- [Activity]: Copy the stretch of the dictionary entry for "relativistic" from "(of a velocity)" through "from relativistic electrons.", putting "protons" in place of "electrons".

- [Text for analysis]:
---*---
Relativistic

[rel-uh-tuh-vis-tik] /ˌrɛl ə təˈvɪs tɪk/
adjective
1.
of or relating to relativity or relativism.
2.
Physics.

subject to the special or the general theory of relativity.
(of a velocity) having a magnitude that is a significant fraction of the speed of light.
(of a particle) having a relativistic velocity:
radiation from relativistic electrons.

relativistic
/ˌrɛlətɪˈvɪstɪk/
adjective
1.
(physics) having or involving a speed close to that of light so that the behaviour is described by the theory of relativity rather than by Newtonian mechanics: a relativistic electron, a relativistic velocity
2.
(physics) of, concerned with, or involving relativity
3.
of or relating to relativism
relativity
(rěl’ə-tĭv’ĭ-tē)
Either of two theories in physics developed by Albert Einstein, General Relativity or Special Relativity. See Notes at Einstein, gravity, space-time.
---*---
- [Data for analysis]:
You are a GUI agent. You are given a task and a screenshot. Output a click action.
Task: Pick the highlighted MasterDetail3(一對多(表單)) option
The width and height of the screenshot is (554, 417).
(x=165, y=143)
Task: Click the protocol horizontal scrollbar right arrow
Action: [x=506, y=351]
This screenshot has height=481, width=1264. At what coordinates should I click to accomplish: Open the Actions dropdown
---*---
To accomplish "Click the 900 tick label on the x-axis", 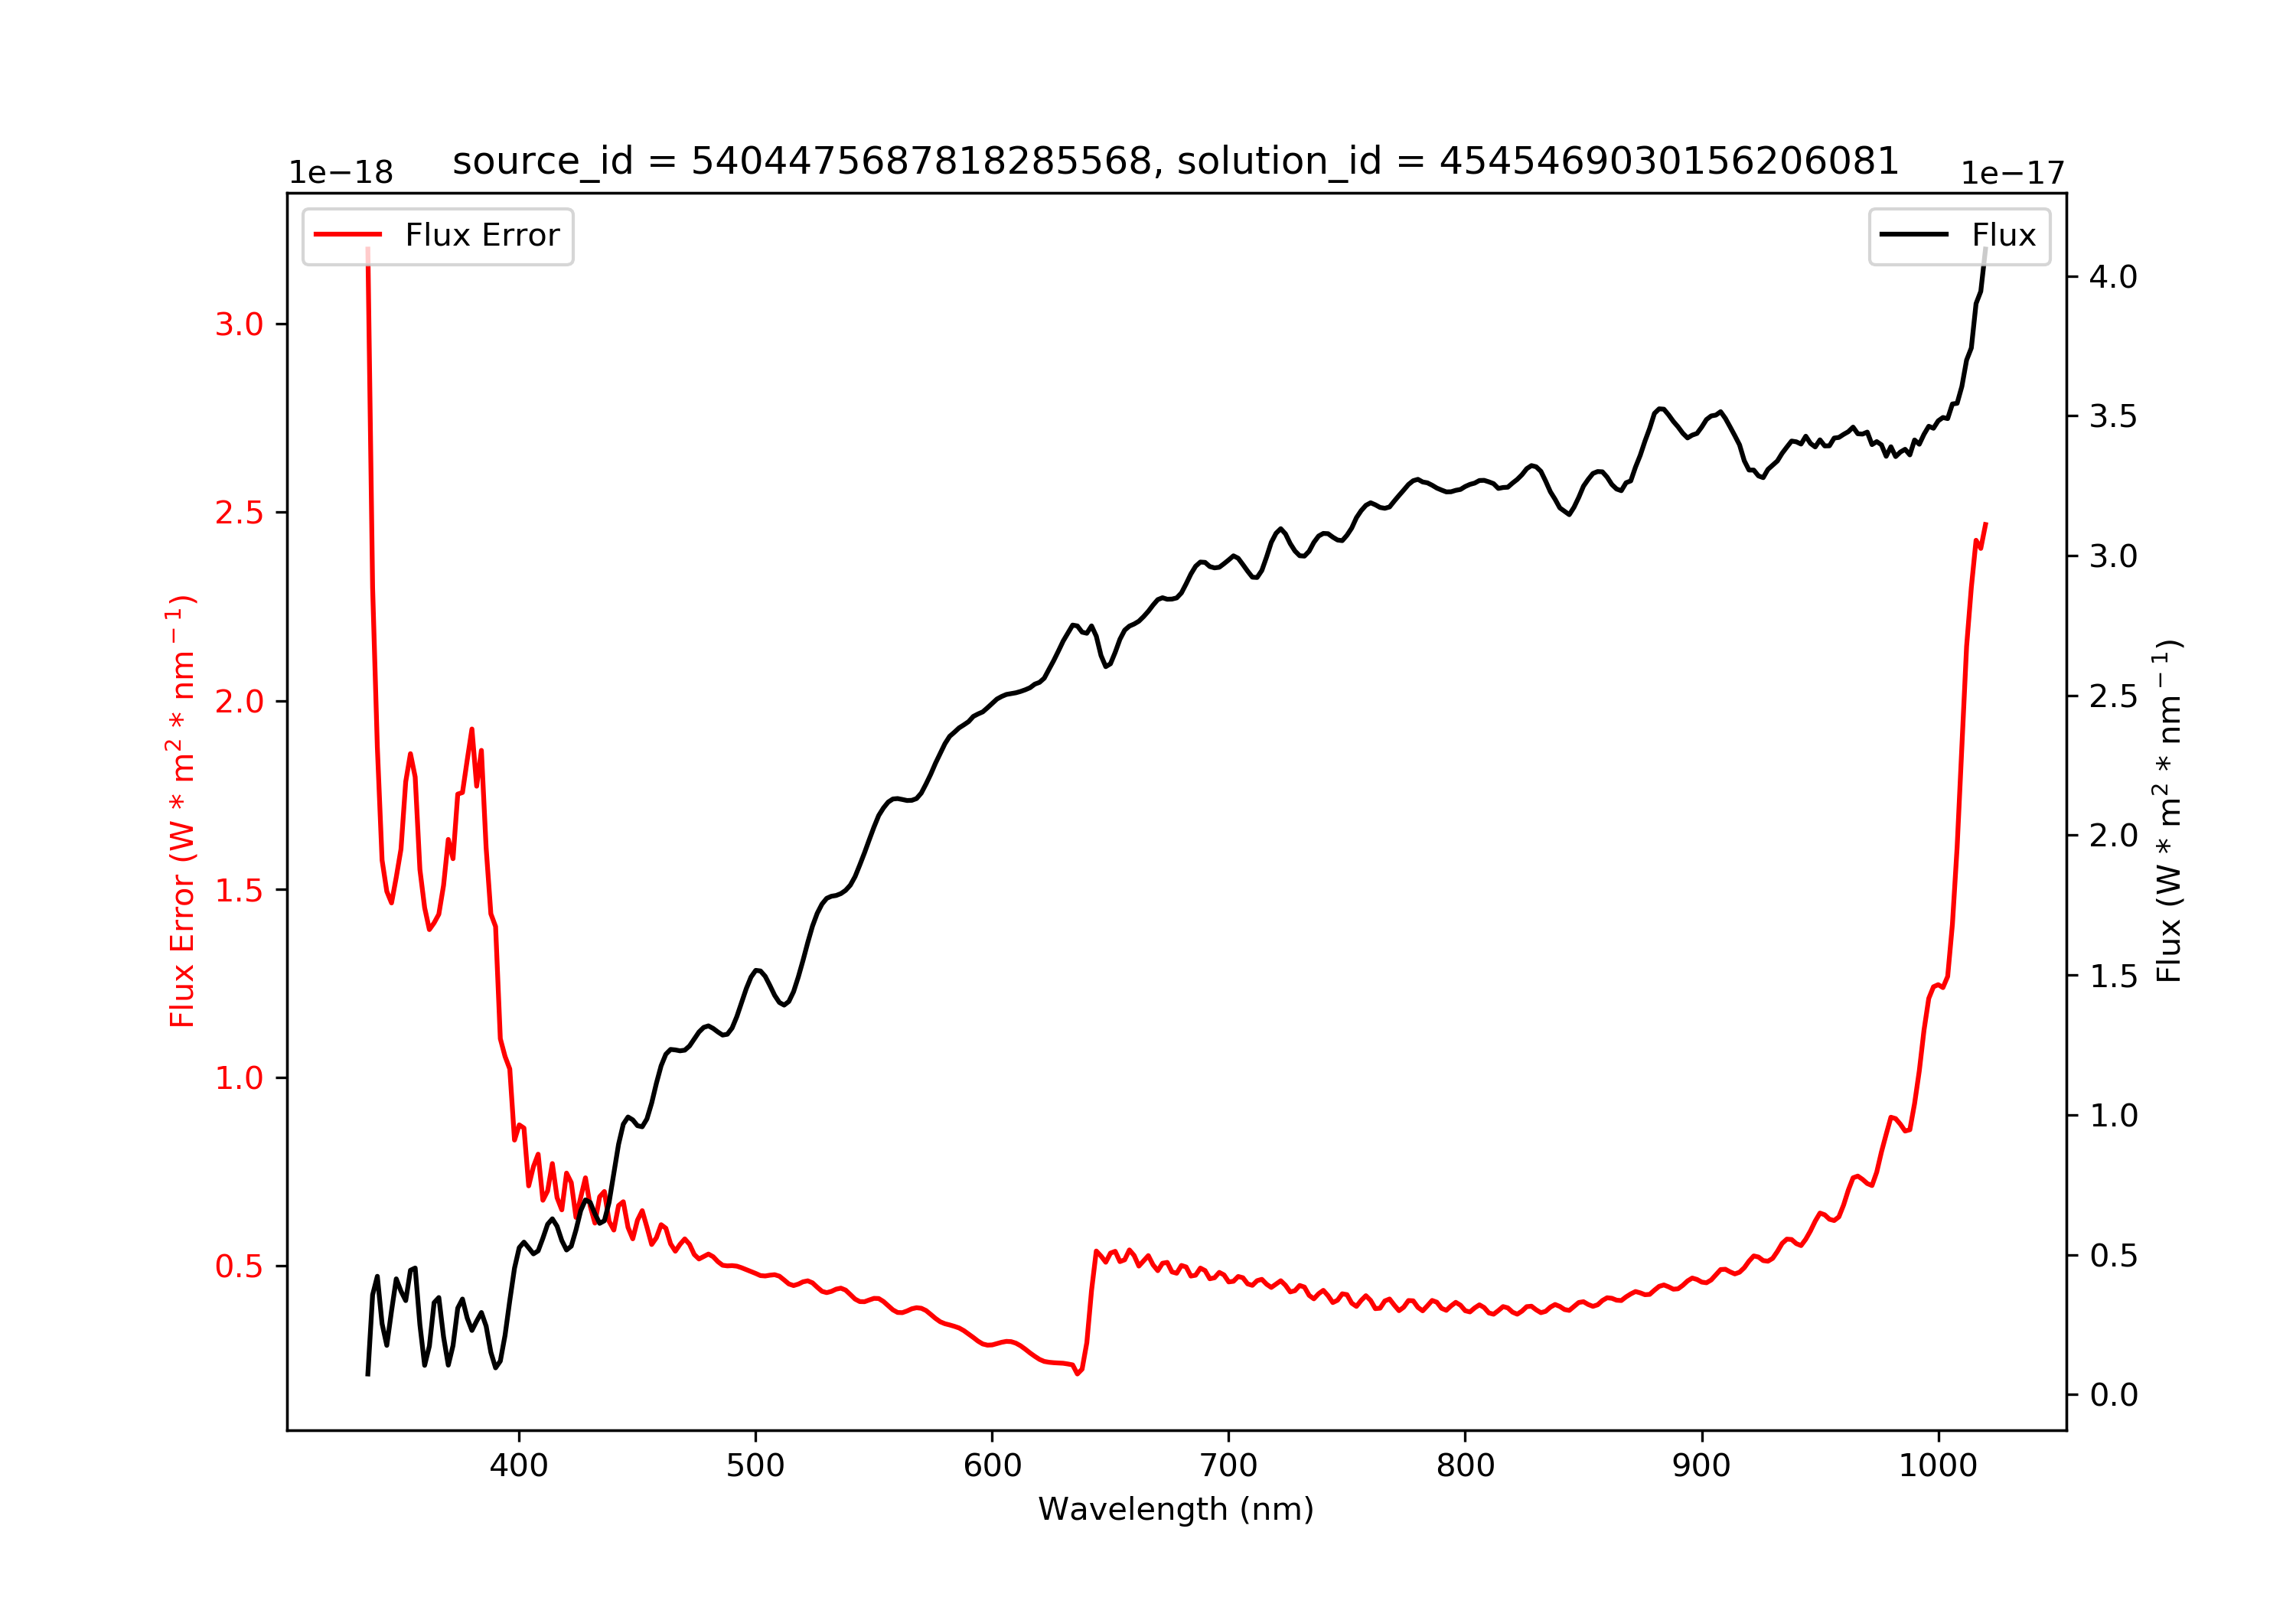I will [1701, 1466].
---*---
- [Result]:
(of a velocity) having a magnitude that is a significant fraction of the speed of light.
(of a particle) having a relativistic velocity:
radiation from relativistic protons.